▶ _Required action_
Restate word for word the lines below, from the one containing "Where should I" through the final line, with no pictures included.

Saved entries

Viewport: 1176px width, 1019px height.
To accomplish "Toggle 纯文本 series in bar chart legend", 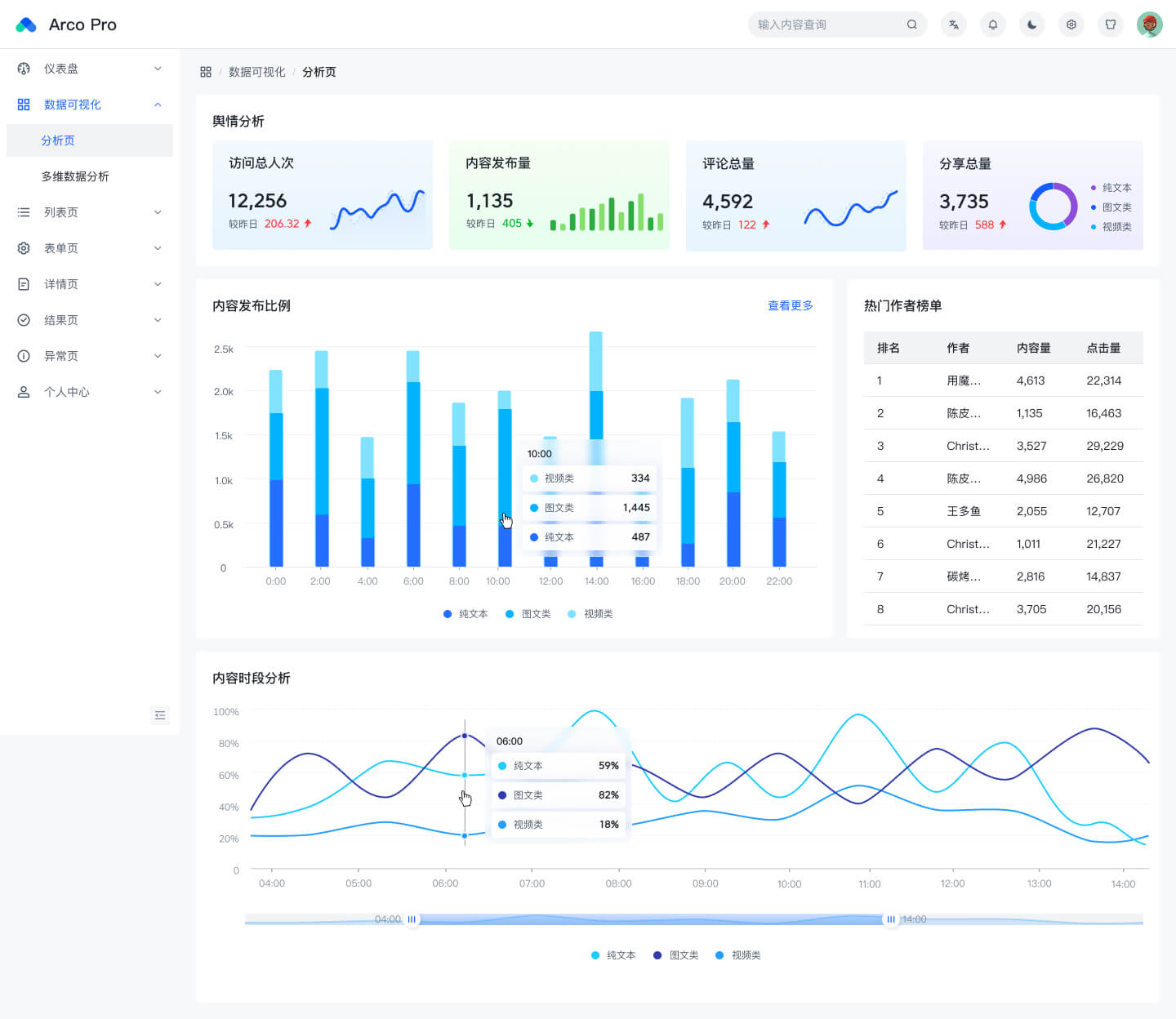I will [x=466, y=614].
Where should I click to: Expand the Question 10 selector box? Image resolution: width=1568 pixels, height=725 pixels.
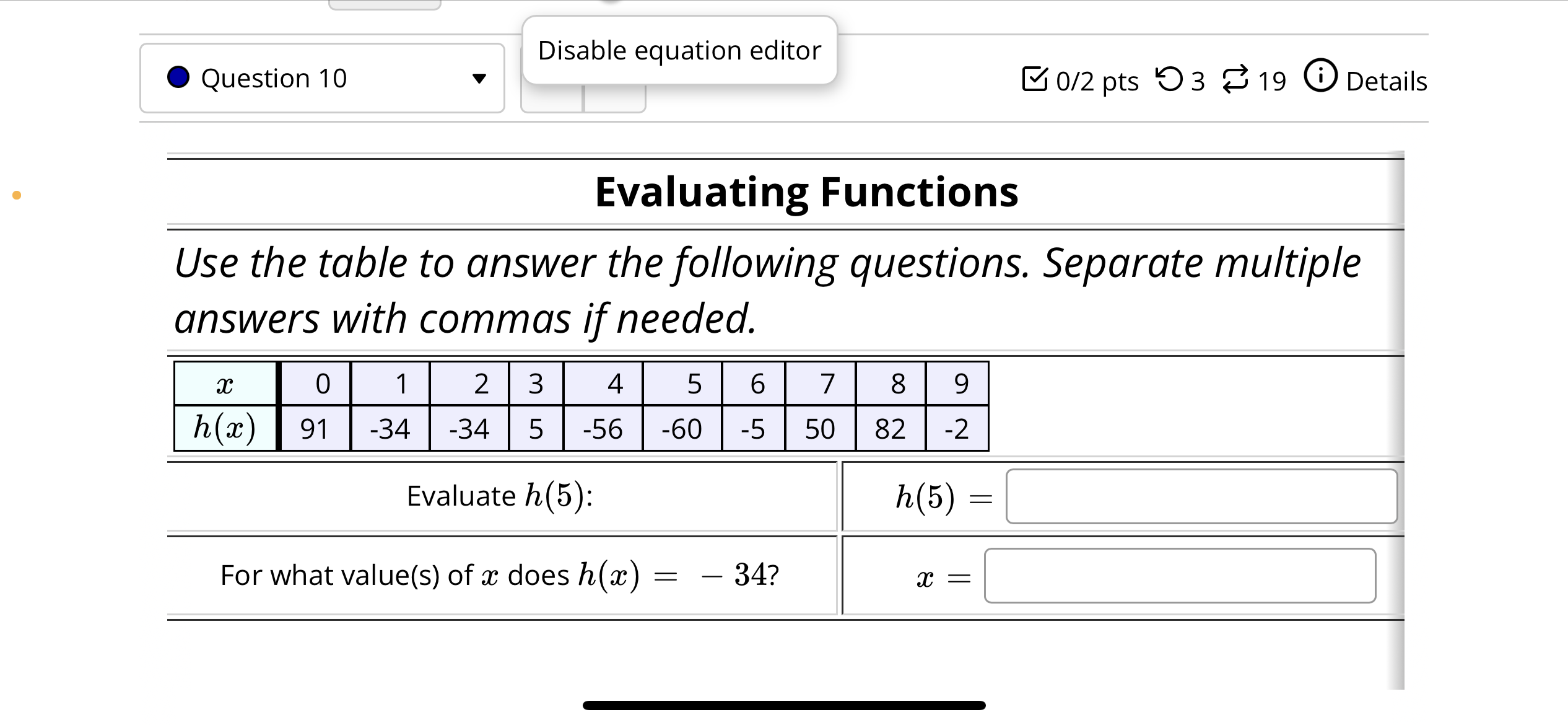pos(322,78)
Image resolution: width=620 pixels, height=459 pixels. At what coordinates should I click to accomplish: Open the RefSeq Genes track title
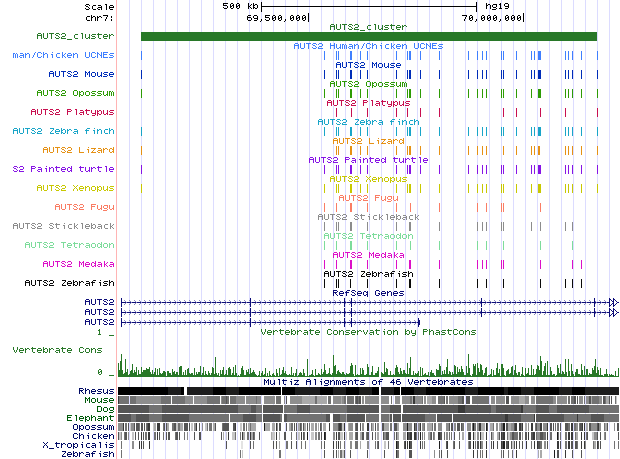368,293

▶ _Task solution_
Where should I click to: Expand the Question 10 selector box? Image resolution: width=1568 pixels, height=725 pixels.
pos(322,78)
Image resolution: width=620 pixels, height=459 pixels. At what coordinates should I click to accomplish: Open the RefSeq Genes track title
368,293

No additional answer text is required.